The abortion chain highlighted the small grannies group on Twitter, urging its supporters to check out their work.
— Planned Parenthood (@PPact) April 26, 2017
Julia Kahrl is the founder of the pro-abortion grannies group. She gained a lot of media attention recently after she posted a photo online (pictured above) of her and her two young granddaughters wearing yellow T-shirts promoting “reproductive rights.”
But what Kahrl really is advocating for is aborting children and grandchildren. It is disturbing to think that her work would have supported her own two granddaughter’s deaths while they were still in the womb. If they had been aborted, there never would have been a smiling picture of them together or any memories as a family at all.
Kahrl recently talked about her abortion group an interview with CBS News 13:
“Well, GRR really started as kind of a joke,” said Judy Kahrl, who started it in 2013 to educate and advocate for women’s health and reproductive rights.
She and other women her age decided to take a stand after feeling the progress made decades ago is now being threatened.
“I think women are waking up to how threatened this kind of care is,” she said.
GRR writes to lawmakers and rallies at the statehouse. Those plans are often made while laughing around a kitchen table.

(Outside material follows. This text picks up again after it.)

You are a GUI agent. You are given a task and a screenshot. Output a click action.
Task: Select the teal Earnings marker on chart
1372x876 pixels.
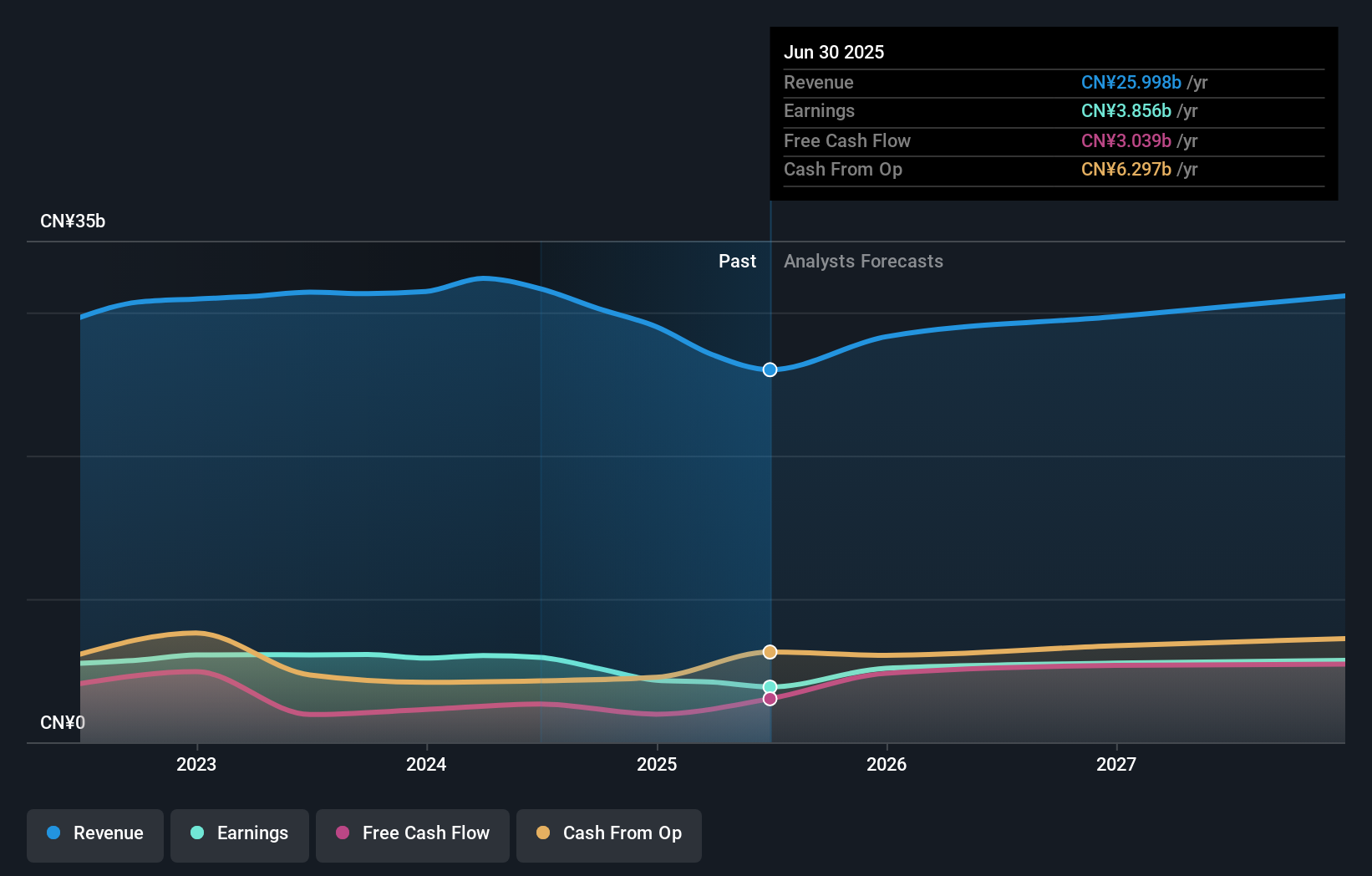tap(770, 686)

“There is something about grandmothers doing this, working with this and caring, because it’s not for us at this point,” said Kahrl. “It is for our daughters, our sons, our grandsons, our granddaughters.”
Interestingly, Kahrl has close ties to eugenicist and Planned Parenthood founder Margaret Sanger.
Kahrl grew up in a rich, privileged household. Her grandfather, James Gamble, was the co-founder of Procter & Gamble, and her father, Clarence Gamble, was a doctor who worked with Sanger, according to The Bangor Daily News.
Clarence later began an international organization called Pathfinder Fund to push abortions and birth control as population control measures in developing countries. It was through her work with Pathfinder that Kahrl decided to begin her grannies abortion advocacy group in Maine, according to the report.
Fortunately, these old ladies’ abortion advocacy comes at time when many of their children and grandchildren are rejecting the notion that abortion is a right. More young adults are taking a strong stand for the rights of unborn babies.
Across the nation, hundreds of pro-life student clubs are popping up in high schools and colleges. Polls also indicate an “intensity gap” on abortion, with young pro-lifers more active in the cause than young abortion advocates.